─── Record set

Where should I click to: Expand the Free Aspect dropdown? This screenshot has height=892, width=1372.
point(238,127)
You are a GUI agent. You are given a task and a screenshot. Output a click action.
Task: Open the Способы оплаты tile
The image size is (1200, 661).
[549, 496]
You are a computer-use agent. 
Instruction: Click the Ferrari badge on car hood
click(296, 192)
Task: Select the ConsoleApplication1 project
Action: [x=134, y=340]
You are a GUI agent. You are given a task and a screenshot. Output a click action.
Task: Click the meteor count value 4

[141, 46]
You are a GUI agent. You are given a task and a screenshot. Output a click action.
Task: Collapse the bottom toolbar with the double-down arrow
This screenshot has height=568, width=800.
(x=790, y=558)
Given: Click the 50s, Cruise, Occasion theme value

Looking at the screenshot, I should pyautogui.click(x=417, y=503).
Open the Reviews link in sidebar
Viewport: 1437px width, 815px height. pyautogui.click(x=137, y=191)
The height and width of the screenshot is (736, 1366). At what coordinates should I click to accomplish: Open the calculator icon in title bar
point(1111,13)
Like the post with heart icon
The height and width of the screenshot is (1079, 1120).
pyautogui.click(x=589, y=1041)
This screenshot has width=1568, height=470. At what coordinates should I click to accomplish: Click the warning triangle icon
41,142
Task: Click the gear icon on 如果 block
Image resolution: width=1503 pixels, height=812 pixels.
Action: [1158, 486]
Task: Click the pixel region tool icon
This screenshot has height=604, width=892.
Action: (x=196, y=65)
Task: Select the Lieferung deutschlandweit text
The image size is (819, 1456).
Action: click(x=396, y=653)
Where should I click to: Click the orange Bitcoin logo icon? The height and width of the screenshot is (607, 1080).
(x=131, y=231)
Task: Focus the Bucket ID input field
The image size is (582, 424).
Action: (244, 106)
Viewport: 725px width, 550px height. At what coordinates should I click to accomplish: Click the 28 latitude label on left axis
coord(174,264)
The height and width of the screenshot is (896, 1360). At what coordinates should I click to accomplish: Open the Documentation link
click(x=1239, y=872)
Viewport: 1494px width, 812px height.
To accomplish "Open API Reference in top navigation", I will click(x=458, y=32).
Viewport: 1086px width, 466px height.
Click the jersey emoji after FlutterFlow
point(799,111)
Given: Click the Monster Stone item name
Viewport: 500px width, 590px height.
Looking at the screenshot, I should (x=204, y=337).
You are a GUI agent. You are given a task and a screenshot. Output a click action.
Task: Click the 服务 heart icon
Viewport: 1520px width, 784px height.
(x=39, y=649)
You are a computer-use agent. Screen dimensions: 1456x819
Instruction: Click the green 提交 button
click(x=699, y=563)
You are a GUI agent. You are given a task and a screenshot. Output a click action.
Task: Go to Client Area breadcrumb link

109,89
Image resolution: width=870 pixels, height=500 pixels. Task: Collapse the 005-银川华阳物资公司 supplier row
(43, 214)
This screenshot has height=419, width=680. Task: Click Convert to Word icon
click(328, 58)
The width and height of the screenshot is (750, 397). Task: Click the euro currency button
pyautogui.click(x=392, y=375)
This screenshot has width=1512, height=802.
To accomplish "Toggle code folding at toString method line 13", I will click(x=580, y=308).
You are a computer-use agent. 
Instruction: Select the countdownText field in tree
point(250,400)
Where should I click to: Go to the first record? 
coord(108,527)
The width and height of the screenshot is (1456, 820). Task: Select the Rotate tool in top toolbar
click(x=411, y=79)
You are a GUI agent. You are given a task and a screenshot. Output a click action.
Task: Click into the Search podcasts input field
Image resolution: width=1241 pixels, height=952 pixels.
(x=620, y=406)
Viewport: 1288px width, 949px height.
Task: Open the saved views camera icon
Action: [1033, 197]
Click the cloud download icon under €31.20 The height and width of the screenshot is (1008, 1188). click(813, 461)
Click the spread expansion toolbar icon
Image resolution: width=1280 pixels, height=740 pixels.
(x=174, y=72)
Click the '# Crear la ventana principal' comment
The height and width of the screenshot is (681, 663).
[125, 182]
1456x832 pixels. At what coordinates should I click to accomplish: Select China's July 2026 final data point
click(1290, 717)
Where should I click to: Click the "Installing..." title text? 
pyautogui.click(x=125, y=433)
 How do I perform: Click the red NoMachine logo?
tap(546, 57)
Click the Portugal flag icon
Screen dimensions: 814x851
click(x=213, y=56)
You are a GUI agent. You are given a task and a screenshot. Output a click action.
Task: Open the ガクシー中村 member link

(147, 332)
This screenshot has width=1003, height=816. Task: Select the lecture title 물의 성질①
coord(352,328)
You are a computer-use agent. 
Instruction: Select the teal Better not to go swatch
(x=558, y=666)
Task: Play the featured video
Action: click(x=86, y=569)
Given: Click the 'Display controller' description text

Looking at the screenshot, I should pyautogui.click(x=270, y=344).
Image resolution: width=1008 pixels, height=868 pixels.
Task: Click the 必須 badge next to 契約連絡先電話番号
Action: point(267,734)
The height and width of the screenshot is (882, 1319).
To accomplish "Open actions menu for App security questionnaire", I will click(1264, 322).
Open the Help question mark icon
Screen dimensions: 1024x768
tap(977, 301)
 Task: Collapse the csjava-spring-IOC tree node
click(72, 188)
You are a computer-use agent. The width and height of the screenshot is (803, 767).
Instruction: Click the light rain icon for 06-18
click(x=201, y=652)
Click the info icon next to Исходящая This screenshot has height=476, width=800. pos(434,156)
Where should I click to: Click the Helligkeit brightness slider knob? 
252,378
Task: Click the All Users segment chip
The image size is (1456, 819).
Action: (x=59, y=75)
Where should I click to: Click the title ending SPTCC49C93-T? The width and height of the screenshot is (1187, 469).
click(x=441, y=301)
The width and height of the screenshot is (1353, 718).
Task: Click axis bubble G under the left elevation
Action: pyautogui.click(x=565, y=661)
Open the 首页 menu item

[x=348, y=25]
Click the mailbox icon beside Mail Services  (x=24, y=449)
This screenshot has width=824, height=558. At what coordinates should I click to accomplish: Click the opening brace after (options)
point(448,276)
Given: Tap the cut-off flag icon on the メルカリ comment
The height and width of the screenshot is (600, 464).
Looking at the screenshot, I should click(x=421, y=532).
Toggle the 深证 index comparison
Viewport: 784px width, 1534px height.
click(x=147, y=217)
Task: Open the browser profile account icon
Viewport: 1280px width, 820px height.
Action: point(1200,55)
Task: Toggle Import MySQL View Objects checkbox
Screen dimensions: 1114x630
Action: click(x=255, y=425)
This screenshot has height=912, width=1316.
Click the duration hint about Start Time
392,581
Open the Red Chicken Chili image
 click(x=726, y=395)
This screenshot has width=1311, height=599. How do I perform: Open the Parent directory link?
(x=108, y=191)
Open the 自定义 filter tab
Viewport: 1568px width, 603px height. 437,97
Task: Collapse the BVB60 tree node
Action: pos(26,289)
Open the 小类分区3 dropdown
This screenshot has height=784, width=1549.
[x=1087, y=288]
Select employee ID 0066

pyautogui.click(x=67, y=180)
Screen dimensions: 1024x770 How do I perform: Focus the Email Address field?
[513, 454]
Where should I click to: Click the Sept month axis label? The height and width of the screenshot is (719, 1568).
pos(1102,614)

──────

## Short problem
Write out the lines above exactly as they appear, keeping every one of them in its original order.

## Right answer
Where should I click to: Expand the Free Aspect dropdown? This screenshot has height=892, width=1372.
point(238,127)
You are a GUI agent. You are given a task and a screenshot. Output a click action.
Task: Open the Способы оплаты tile
The image size is (1200, 661).
[549, 496]
You are a computer-use agent. 
Instruction: Click the Ferrari badge on car hood
click(296, 192)
Task: Select the ConsoleApplication1 project
Action: [x=134, y=340]
You are a GUI agent. You are given a task and a screenshot. Output a click action.
Task: Click the meteor count value 4

[141, 46]
You are a GUI agent. You are given a task and a screenshot. Output a click action.
Task: Collapse the bottom toolbar with the double-down arrow
This screenshot has height=568, width=800.
(x=790, y=558)
Given: Click the 50s, Cruise, Occasion theme value

Looking at the screenshot, I should pyautogui.click(x=417, y=503).
Open the Reviews link in sidebar
Viewport: 1437px width, 815px height. pyautogui.click(x=137, y=191)
The height and width of the screenshot is (736, 1366). At what coordinates should I click to accomplish: Open the calculator icon in title bar
point(1111,13)
Like the post with heart icon
The height and width of the screenshot is (1079, 1120).
pyautogui.click(x=589, y=1041)
This screenshot has width=1568, height=470. At what coordinates should I click to accomplish: Click the warning triangle icon
41,142
Task: Click the gear icon on 如果 block
Image resolution: width=1503 pixels, height=812 pixels.
Action: [1158, 486]
Task: Click the pixel region tool icon
This screenshot has height=604, width=892.
Action: (x=196, y=65)
Task: Select the Lieferung deutschlandweit text
The image size is (819, 1456).
Action: click(x=396, y=653)
Where should I click to: Click the orange Bitcoin logo icon? The height and width of the screenshot is (607, 1080).
(x=131, y=231)
Task: Focus the Bucket ID input field
The image size is (582, 424).
Action: (244, 106)
Viewport: 725px width, 550px height. At what coordinates should I click to accomplish: Click the 28 latitude label on left axis
coord(174,264)
The height and width of the screenshot is (896, 1360). At what coordinates should I click to accomplish: Open the Documentation link
click(x=1239, y=872)
Viewport: 1494px width, 812px height.
To accomplish "Open API Reference in top navigation", I will click(x=458, y=32).
Viewport: 1086px width, 466px height.
Click the jersey emoji after FlutterFlow
point(799,111)
Given: Click the Monster Stone item name
Viewport: 500px width, 590px height.
Looking at the screenshot, I should (x=204, y=337).
You are a GUI agent. You are given a task and a screenshot. Output a click action.
Task: Click the 服务 heart icon
Viewport: 1520px width, 784px height.
(x=39, y=649)
You are a computer-use agent. Screen dimensions: 1456x819
Instruction: Click the green 提交 button
click(x=699, y=563)
You are a GUI agent. You are given a task and a screenshot. Output a click action.
Task: Go to Client Area breadcrumb link

109,89
Image resolution: width=870 pixels, height=500 pixels. Task: Collapse the 005-银川华阳物资公司 supplier row
(43, 214)
This screenshot has height=419, width=680. Task: Click Convert to Word icon
click(328, 58)
The width and height of the screenshot is (750, 397). Task: Click the euro currency button
pyautogui.click(x=392, y=375)
This screenshot has width=1512, height=802.
To accomplish "Toggle code folding at toString method line 13", I will click(x=580, y=308).
You are a computer-use agent. 
Instruction: Select the countdownText field in tree
point(250,400)
Where should I click to: Go to the first record? 
coord(108,527)
The width and height of the screenshot is (1456, 820). Task: Select the Rotate tool in top toolbar
click(x=411, y=79)
You are a GUI agent. You are given a task and a screenshot. Output a click action.
Task: Click into the Search podcasts input field
Image resolution: width=1241 pixels, height=952 pixels.
(x=620, y=406)
Viewport: 1288px width, 949px height.
Task: Open the saved views camera icon
Action: [1033, 197]
Click the cloud download icon under €31.20 The height and width of the screenshot is (1008, 1188). click(813, 461)
Click the spread expansion toolbar icon
Image resolution: width=1280 pixels, height=740 pixels.
(x=174, y=72)
Click the '# Crear la ventana principal' comment
The height and width of the screenshot is (681, 663).
[125, 182]
1456x832 pixels. At what coordinates should I click to accomplish: Select China's July 2026 final data point
click(1290, 717)
Where should I click to: Click the "Installing..." title text? 
pyautogui.click(x=125, y=433)
 How do I perform: Click the red NoMachine logo?
tap(546, 57)
Click the Portugal flag icon
Screen dimensions: 814x851
click(x=213, y=56)
You are a GUI agent. You are given a task and a screenshot. Output a click action.
Task: Open the ガクシー中村 member link

(147, 332)
This screenshot has width=1003, height=816. Task: Select the lecture title 물의 성질①
coord(352,328)
You are a computer-use agent. 
Instruction: Select the teal Better not to go swatch
(x=558, y=666)
Task: Play the featured video
Action: click(x=86, y=569)
Given: Click the 'Display controller' description text

Looking at the screenshot, I should pyautogui.click(x=270, y=344).
Image resolution: width=1008 pixels, height=868 pixels.
Task: Click the 必須 badge next to 契約連絡先電話番号
Action: point(267,734)
The height and width of the screenshot is (882, 1319).
To accomplish "Open actions menu for App security questionnaire", I will click(1264, 322).
Open the Help question mark icon
Screen dimensions: 1024x768
tap(977, 301)
 Task: Collapse the csjava-spring-IOC tree node
click(72, 188)
You are a computer-use agent. The width and height of the screenshot is (803, 767).
Instruction: Click the light rain icon for 06-18
click(x=201, y=652)
Click the info icon next to Исходящая This screenshot has height=476, width=800. pos(434,156)
Where should I click to: Click the Helligkeit brightness slider knob? 
252,378
Task: Click the All Users segment chip
The image size is (1456, 819).
Action: (x=59, y=75)
Where should I click to: Click the title ending SPTCC49C93-T? The width and height of the screenshot is (1187, 469).
click(x=441, y=301)
The width and height of the screenshot is (1353, 718).
Task: Click axis bubble G under the left elevation
Action: pyautogui.click(x=565, y=661)
Open the 首页 menu item

[x=348, y=25]
Click the mailbox icon beside Mail Services  (x=24, y=449)
This screenshot has width=824, height=558. At what coordinates should I click to accomplish: Click the opening brace after (options)
point(448,276)
Given: Tap the cut-off flag icon on the メルカリ comment
The height and width of the screenshot is (600, 464).
Looking at the screenshot, I should click(x=421, y=532).
Toggle the 深证 index comparison
Viewport: 784px width, 1534px height.
click(x=147, y=217)
Task: Open the browser profile account icon
Viewport: 1280px width, 820px height.
Action: point(1200,55)
Task: Toggle Import MySQL View Objects checkbox
Screen dimensions: 1114x630
Action: click(x=255, y=425)
This screenshot has height=912, width=1316.
Click the duration hint about Start Time
392,581
Open the Red Chicken Chili image
 click(x=726, y=395)
This screenshot has width=1311, height=599. How do I perform: Open the Parent directory link?
(x=108, y=191)
Open the 自定义 filter tab
Viewport: 1568px width, 603px height. 437,97
Task: Collapse the BVB60 tree node
Action: pos(26,289)
Open the 小类分区3 dropdown
This screenshot has height=784, width=1549.
[x=1087, y=288]
Select employee ID 0066

pyautogui.click(x=67, y=180)
Screen dimensions: 1024x770 How do I perform: Focus the Email Address field?
[513, 454]
Where should I click to: Click the Sept month axis label? The height and width of the screenshot is (719, 1568).
pos(1102,614)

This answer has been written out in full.